##### Page extract
# Practical 2 

* This is Ron Ramsay's solutions to a practical problem set given within courses STAT2203/STAT7203 at the University of Queensland in Semester 2, 2020.
* A programmatic approach is taken using Python 3.8.
* Related or sub-matters are sometimes rambled on about.

In [1]:
import itertools
from math import factorial
from typing import Iterable

import numpy as np
import pandas as pd

## Question 1

Warren Buffet challenges Bill Gates to a game of dice. Gates picks one of the
following four-sided dice, then Buffet chooses one of the remaining dice.
Whoever rolls the highest number wins. The three dice have the following numbers
on their faces:

    (die A): 12, 10, 3, 1
    (die B): 9, 8, 7, 2
    (die C): 11, 6, 5, 4
  
What is the probability of Buffett winning the game, assuming he chooses his die
to maximise his probability of winning?

##### Solution:

Let's define the problem's objects.

In [2]:
dice = {  # for each die, the set of equilikely outcomes.
    'A': (12, 10, 3, 1),
    'B': (9, 8, 7, 2),
    'C': (11, 6, 5, 4)}

We need to know which dice perform better against others on average.

We define a function that enumerates the sample space for a pair of dice, indicating the winner for each possible permutation of die faces.

In [3]:
def sample_space_first_beats_second(
        A: Iterable, B: Iterable) -> pd.DataFrame:
    """
    Return a table dimensioned |A|x|B|, representing a sample space 
    corresponding to the cartesian product of the sub-outcomes of `A` and `B`.
    Each overall outcome will be in (1,-1, 0) 
    respectively indicating the conditions of (A > B, A < B, A == B),
    i.e. in the same manner as the C-style `cmp` function.
    """
    return pd.DataFrame(
        data={b: [(a > b) - (a < b) for a in A] for b in B}, 
        index=A)

Below are the sample spaces for each pair combination from the set of three dice. 
Each table shows whether an outcome of the first die (each row) beats an outcome of the second die (each column). Values 1, -1, 0 respectively indicate win, lose, draw.
##########
##### Records shown
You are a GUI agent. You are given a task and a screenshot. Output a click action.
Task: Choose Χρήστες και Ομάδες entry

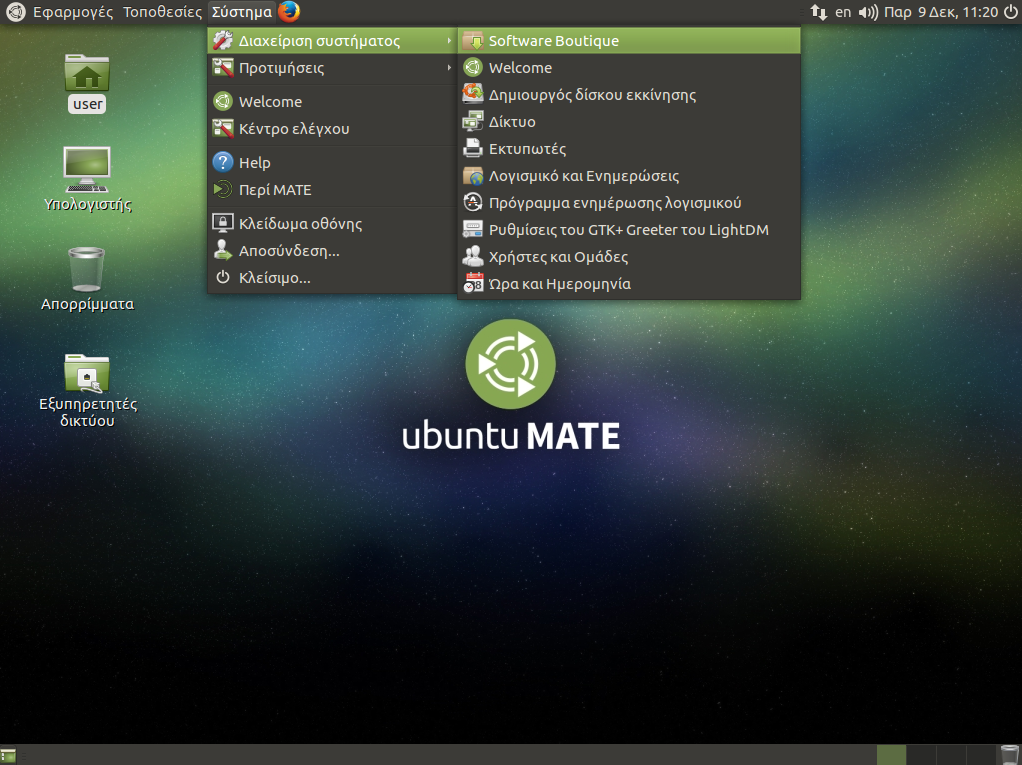pos(558,257)
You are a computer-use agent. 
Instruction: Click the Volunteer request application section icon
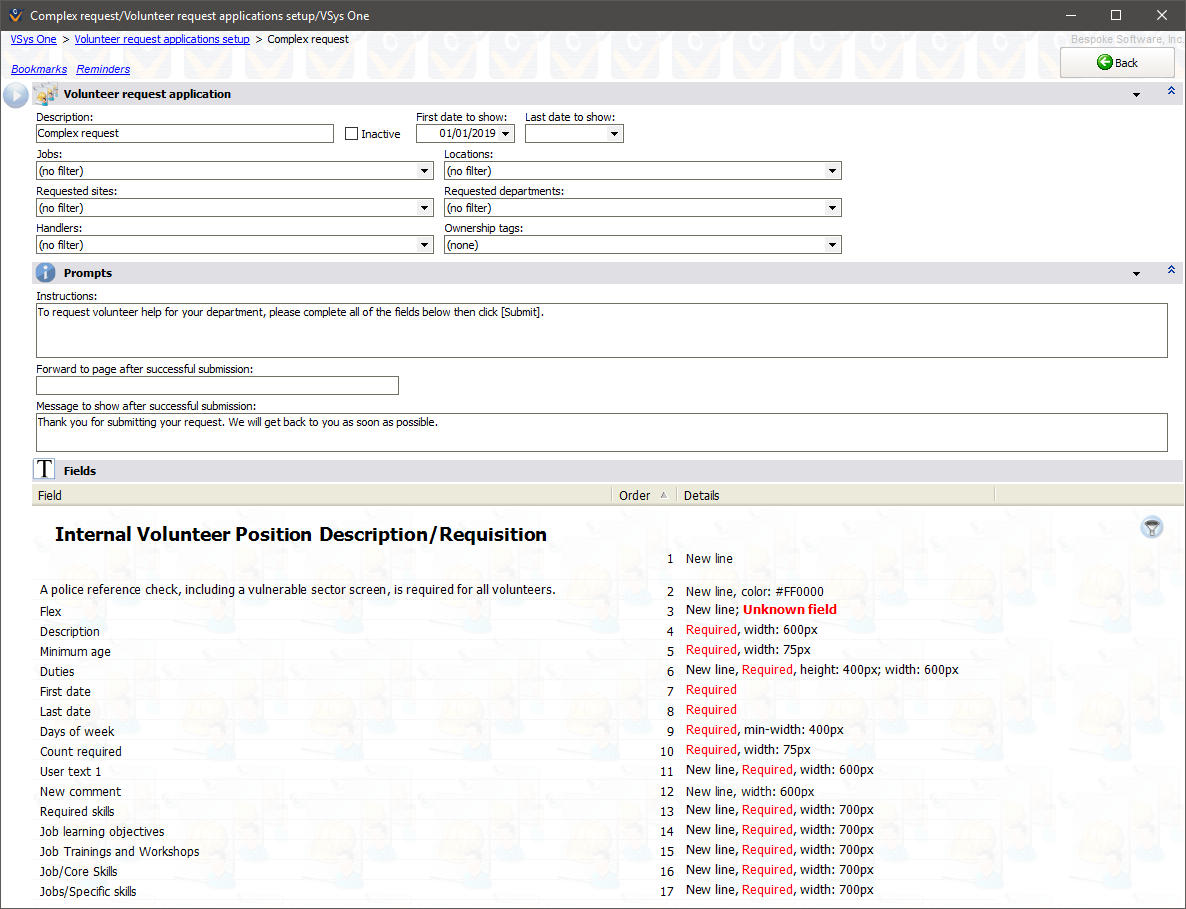[45, 94]
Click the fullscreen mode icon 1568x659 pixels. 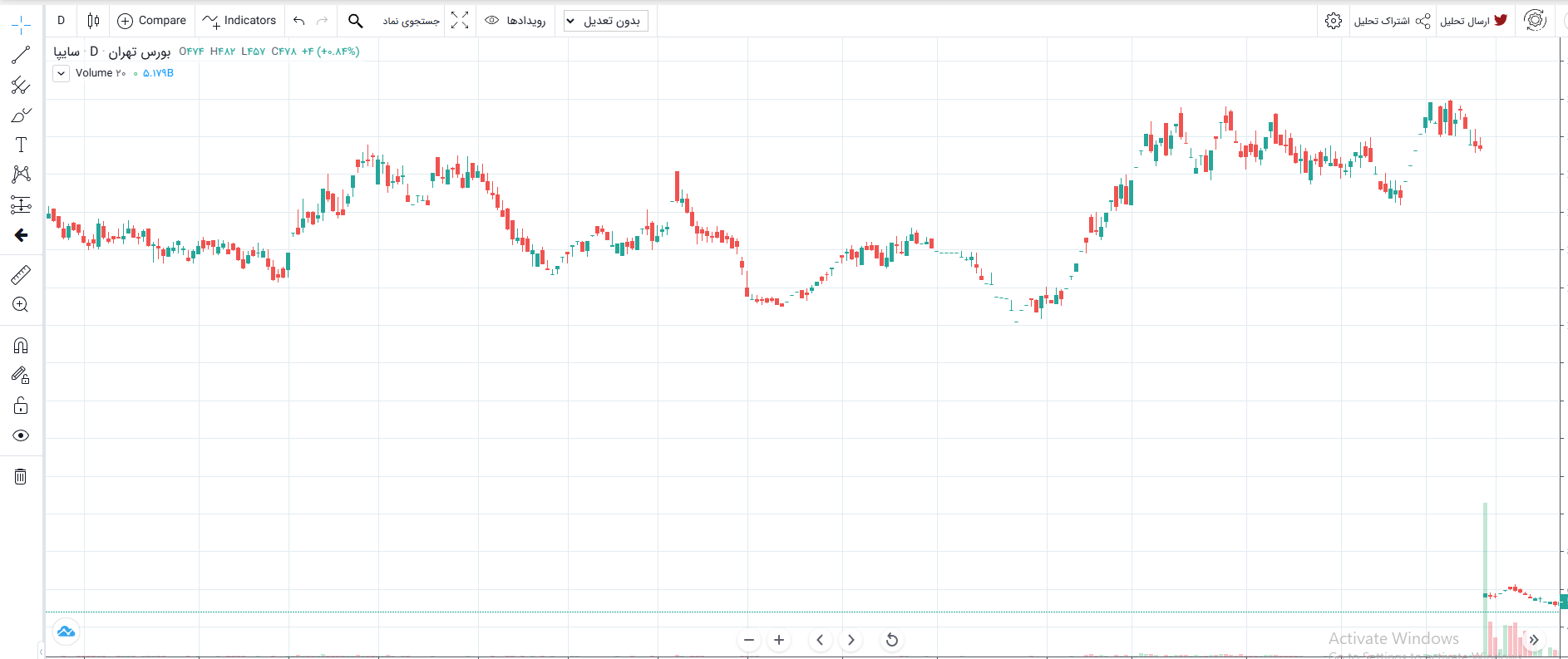click(x=460, y=21)
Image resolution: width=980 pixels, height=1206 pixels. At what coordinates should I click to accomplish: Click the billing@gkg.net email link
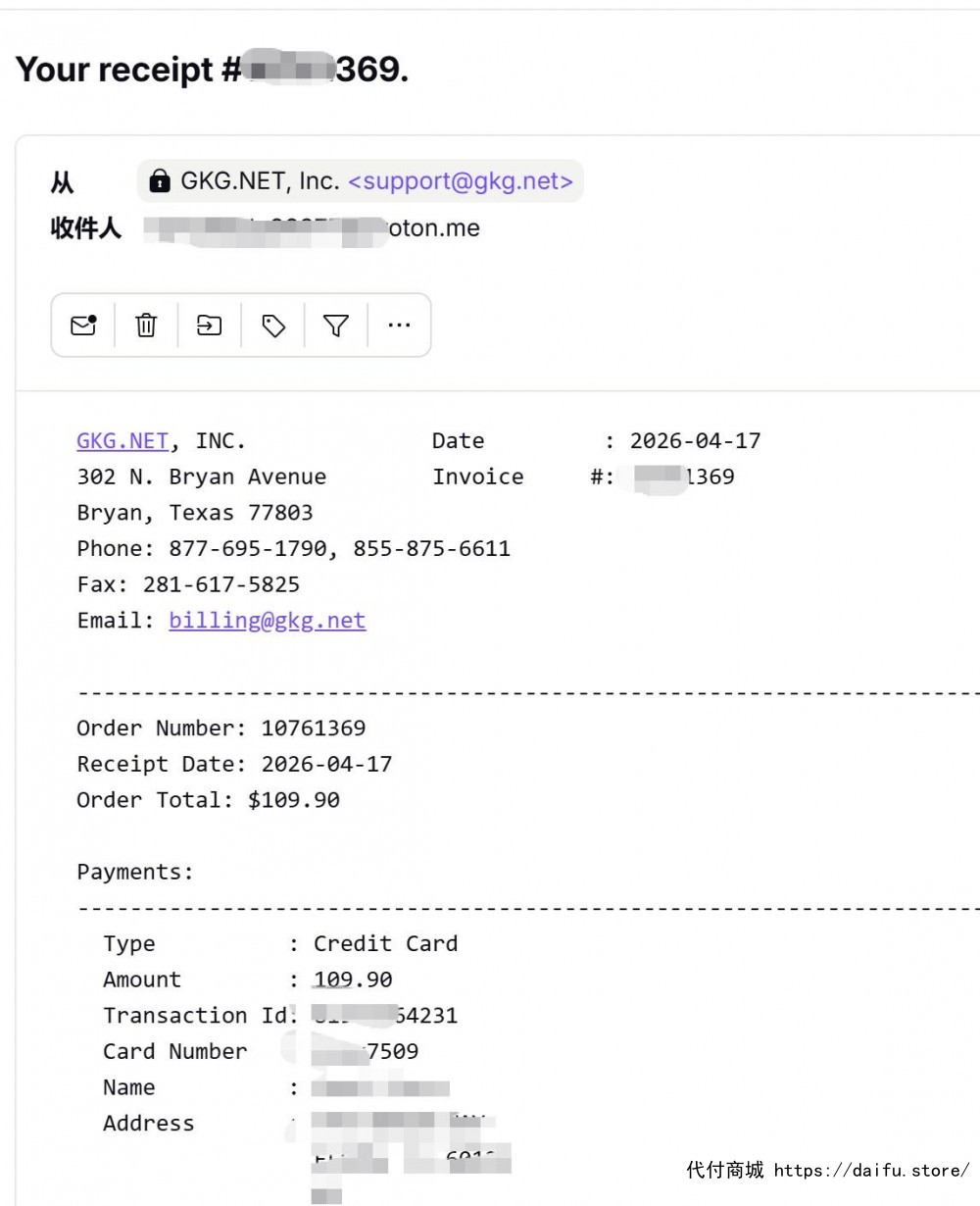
##########
**Things to do**.
1 – In the dice-game practical, what numbers are on the faces of die C?
2 – Write the next part of the dice-game practical, picking up after its last sentence.

**The answers**.
1 – 11, 6, 5, and 4

2 –
In [4]:
dice_pairs_sample_spaces = {
    pair_keys: sample_space_first_beats_second(
        dice[pair_keys[0]], dice[pair_keys[1]])
    for pair_keys in itertools.combinations(dice.keys(), r=2)}

for k,v in dice_pairs_sample_spaces.items():
    print(f"\n{k}:\n\n{v}")


('A', 'B'):

    9  8  7  2
12  1  1  1  1
10  1  1  1  1
3  -1 -1 -1  1
1  -1 -1 -1 -1

('A', 'C'):

    11  6   5   4 
12   1   1   1   1
10  -1   1   1   1
3   -1  -1  -1  -1
1   -1  -1  -1  -1

('B', 'C'):

   11  6   5   4 
9  -1   1   1   1
8  -1   1   1   1
7  -1   1   1   1
2  -1  -1  -1  -1


Now we can assess which dice are better, and by how much. We can simply count and compare outcomes to achieve this, since each sub-outcome of a die is assumed to be equilikely.

**Probability of winning**: In all of these tables, there is no drawn outcome (of value 0), i.e. all outcomes are binary, i.e. either a win (1) or a loss (-1). Therefore for these dice the probability of winning is the mean number of winning outcomes, i.e. the number of 'ones' divided by the total number of outcomes (16), e.g. for die A versus die B: 9/16 = 0.5625 = 56.25%.

**Profit margin**: If draws were possible outcomes in this set of dice, the 'probability of winning' might not be sufficient to evaluate a die, because there is no distinguishment as to whether a non-win outcome was a draw (which has no cost) or a loss (which does have cost). We can instead use [profit margin](https://en.wikipedia.org/wiki/Profit_margin), which is the expected profit for a trial when 1 unit of currency is wagered on it. From any of the tables above, (and by the equilikely principle) the expected profit is the mean of all the (1, -1, 0) outcomes, e.g. for die A versus die B: (9(1) + 7(-1))/16 = 1/8 = 0.125.

Here are the evaluations:

In [5]:
data_rows = []
for k,v in dice_pairs_sample_spaces.items():
    prob_win = (v.values == 1).mean()
    profit_margin = v.values.mean()
    if profit_margin < 0:
        k = k[::-1]  # Reverse the keys.
        prob_win = 1 - prob_win  # Take the complement.
        profit_margin *= -1  # Take the negative.
    data_rows.append(
        {'dice': k, 'prob(win)': prob_win, 'profit_margin': profit_margin})
df = pd.DataFrame(data=data_rows)
df.set_index('dice', inplace=True, drop=True)
df.sort_index(inplace=True)
df

Unnamed: 0_level_0,prob(win),profit_margin
dice,Unnamed: 1_level_1,Unnamed: 2_level_1
"(A, B)",0.5625,0.125
"(B, C)",0.5625,0.125
"(C, A)",0.5625,0.125


We see a **cyclical situation** whereby 
A beats B, B beats C, and C beats A, all at the same expectation.

Whichever die Bill Gates picks, (since he is nominated as the first player),
Warren Buffet will then choose the die that has a better expectation.

*Answer to problem:* The **probability** of **Buffett winning** the game is **56.25%**.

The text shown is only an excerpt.